> _Exercise objective_
Reproduce the whole listing exactly.

> _Material for this task_

===

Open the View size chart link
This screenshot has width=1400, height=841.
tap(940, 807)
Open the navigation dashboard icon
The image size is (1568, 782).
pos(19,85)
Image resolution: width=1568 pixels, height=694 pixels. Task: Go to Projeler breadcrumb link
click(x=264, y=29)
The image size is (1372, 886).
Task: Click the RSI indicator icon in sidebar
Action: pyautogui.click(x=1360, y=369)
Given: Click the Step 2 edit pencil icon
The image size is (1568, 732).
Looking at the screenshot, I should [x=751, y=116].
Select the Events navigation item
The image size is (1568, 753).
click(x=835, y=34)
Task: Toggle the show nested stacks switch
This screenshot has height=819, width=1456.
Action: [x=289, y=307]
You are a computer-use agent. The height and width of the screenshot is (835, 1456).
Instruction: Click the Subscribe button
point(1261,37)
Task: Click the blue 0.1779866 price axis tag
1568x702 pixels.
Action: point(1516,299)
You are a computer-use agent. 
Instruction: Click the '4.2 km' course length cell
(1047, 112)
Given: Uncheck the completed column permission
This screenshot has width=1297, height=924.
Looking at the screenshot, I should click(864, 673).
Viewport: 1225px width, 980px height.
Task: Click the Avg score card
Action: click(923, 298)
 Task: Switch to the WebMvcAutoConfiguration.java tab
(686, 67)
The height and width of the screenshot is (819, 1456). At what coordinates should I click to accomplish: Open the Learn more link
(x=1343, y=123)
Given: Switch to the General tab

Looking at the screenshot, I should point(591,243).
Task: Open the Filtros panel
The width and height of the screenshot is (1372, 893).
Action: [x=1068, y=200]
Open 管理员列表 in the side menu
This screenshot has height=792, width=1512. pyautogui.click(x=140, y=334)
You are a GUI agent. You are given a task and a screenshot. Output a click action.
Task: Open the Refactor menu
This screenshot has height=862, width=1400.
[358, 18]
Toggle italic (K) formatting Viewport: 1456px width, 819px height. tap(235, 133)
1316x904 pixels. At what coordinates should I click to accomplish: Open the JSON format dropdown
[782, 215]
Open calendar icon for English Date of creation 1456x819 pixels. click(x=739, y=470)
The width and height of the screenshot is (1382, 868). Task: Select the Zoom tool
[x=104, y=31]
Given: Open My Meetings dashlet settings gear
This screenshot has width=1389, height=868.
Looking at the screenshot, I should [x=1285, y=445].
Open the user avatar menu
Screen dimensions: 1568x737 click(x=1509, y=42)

===

> _Finished task_
Open the View size chart link
This screenshot has width=1400, height=841.
tap(940, 807)
Open the navigation dashboard icon
The image size is (1568, 782).
pos(19,85)
Image resolution: width=1568 pixels, height=694 pixels. Task: Go to Projeler breadcrumb link
click(x=264, y=29)
The image size is (1372, 886).
Task: Click the RSI indicator icon in sidebar
Action: pyautogui.click(x=1360, y=369)
Given: Click the Step 2 edit pencil icon
The image size is (1568, 732).
Looking at the screenshot, I should [x=751, y=116].
Select the Events navigation item
The image size is (1568, 753).
click(x=835, y=34)
Task: Toggle the show nested stacks switch
This screenshot has height=819, width=1456.
Action: [x=289, y=307]
You are a computer-use agent. The height and width of the screenshot is (835, 1456).
Instruction: Click the Subscribe button
point(1261,37)
Task: Click the blue 0.1779866 price axis tag
1568x702 pixels.
Action: point(1516,299)
You are a computer-use agent. 
Instruction: Click the '4.2 km' course length cell
(1047, 112)
Given: Uncheck the completed column permission
This screenshot has width=1297, height=924.
Looking at the screenshot, I should click(864, 673).
Viewport: 1225px width, 980px height.
Task: Click the Avg score card
Action: click(923, 298)
 Task: Switch to the WebMvcAutoConfiguration.java tab
(686, 67)
The height and width of the screenshot is (819, 1456). At what coordinates should I click to accomplish: Open the Learn more link
(x=1343, y=123)
Given: Switch to the General tab

Looking at the screenshot, I should point(591,243).
Task: Open the Filtros panel
The width and height of the screenshot is (1372, 893).
Action: [x=1068, y=200]
Open 管理员列表 in the side menu
This screenshot has height=792, width=1512. pyautogui.click(x=140, y=334)
You are a GUI agent. You are given a task and a screenshot. Output a click action.
Task: Open the Refactor menu
This screenshot has height=862, width=1400.
[358, 18]
Toggle italic (K) formatting Viewport: 1456px width, 819px height. tap(235, 133)
1316x904 pixels. At what coordinates should I click to accomplish: Open the JSON format dropdown
[782, 215]
Open calendar icon for English Date of creation 1456x819 pixels. click(x=739, y=470)
The width and height of the screenshot is (1382, 868). Task: Select the Zoom tool
[x=104, y=31]
Given: Open My Meetings dashlet settings gear
This screenshot has width=1389, height=868.
Looking at the screenshot, I should [x=1285, y=445].
Open the user avatar menu
Screen dimensions: 1568x737 click(x=1509, y=42)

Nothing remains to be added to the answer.